Executives from Jaguar Land Rover and Tata Steel told lawmakers last week that they’re getting pummeled by U.S. tariffs. The duties have hit Britain’s steel exporters since early March, while carmakers have faced the sectoral duties since early April.

“The deal is not implemented as it stands at the moment,” Murray Paul, public affairs director at Jaguar Land Rover, told the U.K. parliament’s Business and Trade Committee.

The firm, he said, is “working under the assumption” that it will be reimbursed for any tariffs that it has paid the U.S. government backdated to May 8. “We need to know when the [Executive Order] will be signed for implementation.”

“There’s … a limit [to] how much we can do in the background to absorb some of that pricing,” JLR’s Paul said, noting that price rises have been passed on to customers.
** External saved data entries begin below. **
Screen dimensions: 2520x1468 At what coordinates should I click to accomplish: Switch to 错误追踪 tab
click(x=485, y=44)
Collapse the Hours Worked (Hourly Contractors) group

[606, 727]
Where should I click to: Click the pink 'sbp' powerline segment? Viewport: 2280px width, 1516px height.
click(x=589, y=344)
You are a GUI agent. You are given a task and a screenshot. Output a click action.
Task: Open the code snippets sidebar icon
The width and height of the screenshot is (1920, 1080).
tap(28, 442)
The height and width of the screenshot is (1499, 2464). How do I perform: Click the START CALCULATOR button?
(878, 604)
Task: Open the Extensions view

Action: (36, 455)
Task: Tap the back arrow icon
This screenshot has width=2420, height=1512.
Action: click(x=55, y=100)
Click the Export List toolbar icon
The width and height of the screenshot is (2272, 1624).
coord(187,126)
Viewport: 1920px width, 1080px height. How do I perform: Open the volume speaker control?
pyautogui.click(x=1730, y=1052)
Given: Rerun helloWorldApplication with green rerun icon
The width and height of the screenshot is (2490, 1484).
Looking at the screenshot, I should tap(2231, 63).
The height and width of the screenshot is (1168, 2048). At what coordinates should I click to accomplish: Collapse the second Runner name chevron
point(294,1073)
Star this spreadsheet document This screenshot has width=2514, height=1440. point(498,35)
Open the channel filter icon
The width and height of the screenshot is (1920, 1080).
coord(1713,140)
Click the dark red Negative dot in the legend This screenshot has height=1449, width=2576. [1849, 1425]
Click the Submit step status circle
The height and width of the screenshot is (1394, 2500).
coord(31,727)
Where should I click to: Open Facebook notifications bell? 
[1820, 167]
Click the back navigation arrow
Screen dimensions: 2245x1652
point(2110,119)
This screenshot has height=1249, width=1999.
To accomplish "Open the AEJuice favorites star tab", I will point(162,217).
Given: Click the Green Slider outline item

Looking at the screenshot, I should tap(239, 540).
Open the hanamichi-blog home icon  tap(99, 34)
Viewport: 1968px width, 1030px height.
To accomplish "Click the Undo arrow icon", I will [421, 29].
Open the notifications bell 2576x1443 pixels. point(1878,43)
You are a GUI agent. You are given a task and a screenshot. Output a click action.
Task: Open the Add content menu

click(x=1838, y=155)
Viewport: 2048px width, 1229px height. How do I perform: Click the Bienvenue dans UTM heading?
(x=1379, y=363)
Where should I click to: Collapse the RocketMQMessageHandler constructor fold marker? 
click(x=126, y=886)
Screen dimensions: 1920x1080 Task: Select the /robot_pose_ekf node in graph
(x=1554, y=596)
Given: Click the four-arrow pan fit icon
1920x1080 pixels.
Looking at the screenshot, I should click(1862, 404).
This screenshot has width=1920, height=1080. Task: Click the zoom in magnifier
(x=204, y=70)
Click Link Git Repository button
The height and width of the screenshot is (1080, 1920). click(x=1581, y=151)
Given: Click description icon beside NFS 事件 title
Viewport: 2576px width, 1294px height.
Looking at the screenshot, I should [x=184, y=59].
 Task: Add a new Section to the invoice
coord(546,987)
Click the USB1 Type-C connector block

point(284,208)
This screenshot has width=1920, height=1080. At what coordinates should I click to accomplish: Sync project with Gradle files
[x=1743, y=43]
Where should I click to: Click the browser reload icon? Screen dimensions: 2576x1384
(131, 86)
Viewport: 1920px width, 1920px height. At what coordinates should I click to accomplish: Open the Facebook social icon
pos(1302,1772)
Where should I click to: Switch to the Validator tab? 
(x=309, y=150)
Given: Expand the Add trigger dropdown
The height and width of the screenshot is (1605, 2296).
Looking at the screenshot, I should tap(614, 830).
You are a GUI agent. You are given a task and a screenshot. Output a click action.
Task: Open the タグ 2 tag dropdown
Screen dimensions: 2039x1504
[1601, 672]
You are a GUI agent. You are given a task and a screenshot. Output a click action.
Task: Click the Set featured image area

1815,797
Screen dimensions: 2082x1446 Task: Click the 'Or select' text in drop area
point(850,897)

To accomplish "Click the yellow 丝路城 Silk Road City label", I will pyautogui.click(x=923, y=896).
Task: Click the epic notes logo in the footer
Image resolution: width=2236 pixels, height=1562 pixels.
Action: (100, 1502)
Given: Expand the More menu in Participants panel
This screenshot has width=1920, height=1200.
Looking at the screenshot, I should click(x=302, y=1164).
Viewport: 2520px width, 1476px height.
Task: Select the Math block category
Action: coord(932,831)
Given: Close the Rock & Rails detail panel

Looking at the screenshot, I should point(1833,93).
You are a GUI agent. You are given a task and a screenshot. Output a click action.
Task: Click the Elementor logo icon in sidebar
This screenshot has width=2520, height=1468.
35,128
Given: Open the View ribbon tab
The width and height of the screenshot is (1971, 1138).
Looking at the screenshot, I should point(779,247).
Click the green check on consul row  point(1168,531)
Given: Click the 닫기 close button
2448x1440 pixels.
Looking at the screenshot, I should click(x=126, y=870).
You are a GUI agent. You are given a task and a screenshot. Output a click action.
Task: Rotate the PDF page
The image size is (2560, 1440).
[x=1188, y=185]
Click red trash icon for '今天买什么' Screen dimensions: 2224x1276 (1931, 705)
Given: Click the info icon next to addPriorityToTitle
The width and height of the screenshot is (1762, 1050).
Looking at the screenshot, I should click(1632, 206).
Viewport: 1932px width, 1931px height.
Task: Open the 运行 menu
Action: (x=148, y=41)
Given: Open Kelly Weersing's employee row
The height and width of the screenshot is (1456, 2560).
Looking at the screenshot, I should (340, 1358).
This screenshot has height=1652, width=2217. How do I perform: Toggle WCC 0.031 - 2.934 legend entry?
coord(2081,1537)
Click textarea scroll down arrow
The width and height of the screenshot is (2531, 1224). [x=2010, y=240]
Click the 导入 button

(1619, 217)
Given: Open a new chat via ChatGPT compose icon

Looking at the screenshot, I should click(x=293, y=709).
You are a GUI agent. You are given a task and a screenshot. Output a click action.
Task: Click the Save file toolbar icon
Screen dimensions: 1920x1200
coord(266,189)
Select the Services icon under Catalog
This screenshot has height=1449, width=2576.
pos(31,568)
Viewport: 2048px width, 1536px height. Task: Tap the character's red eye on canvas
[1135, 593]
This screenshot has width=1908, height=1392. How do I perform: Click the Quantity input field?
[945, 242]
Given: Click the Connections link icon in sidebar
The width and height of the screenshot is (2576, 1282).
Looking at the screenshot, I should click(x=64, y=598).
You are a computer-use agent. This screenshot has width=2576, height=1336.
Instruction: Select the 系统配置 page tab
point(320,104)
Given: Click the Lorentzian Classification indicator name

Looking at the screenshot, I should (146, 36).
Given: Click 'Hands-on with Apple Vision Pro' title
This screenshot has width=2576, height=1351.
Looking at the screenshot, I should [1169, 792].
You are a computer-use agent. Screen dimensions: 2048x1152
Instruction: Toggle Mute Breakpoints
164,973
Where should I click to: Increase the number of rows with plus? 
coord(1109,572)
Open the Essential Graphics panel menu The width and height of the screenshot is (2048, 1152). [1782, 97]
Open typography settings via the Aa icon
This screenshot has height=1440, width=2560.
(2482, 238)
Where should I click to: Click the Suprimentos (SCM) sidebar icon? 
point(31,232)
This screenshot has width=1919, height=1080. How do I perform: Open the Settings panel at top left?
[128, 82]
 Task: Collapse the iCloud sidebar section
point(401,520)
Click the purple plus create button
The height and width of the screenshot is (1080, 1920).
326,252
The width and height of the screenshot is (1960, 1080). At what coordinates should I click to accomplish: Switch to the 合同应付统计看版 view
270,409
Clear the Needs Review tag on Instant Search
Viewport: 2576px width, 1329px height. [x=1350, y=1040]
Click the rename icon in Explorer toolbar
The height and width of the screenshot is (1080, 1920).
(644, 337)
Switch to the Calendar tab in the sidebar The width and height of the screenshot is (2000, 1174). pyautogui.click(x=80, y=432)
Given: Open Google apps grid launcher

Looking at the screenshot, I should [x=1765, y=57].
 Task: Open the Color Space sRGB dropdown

The firm had paused its exports after Trump imposed the 25 percent tariffs in early April, but restarted U.S. shipments the weekend before Downing Street announced the deal.

The 25 percent tariffs on British steel exports have proven “extraordinarily difficult,” Russell Codling, Tata Steel’s director of markets and business development, told members of parliament. The company does between £100 million and £150 million-worth of business in the U.S. each year.

Even with just the 25 percent tariff, Codling said, “at the moment we’re extremely exposed.”

Stefan Boscia contributed reporting.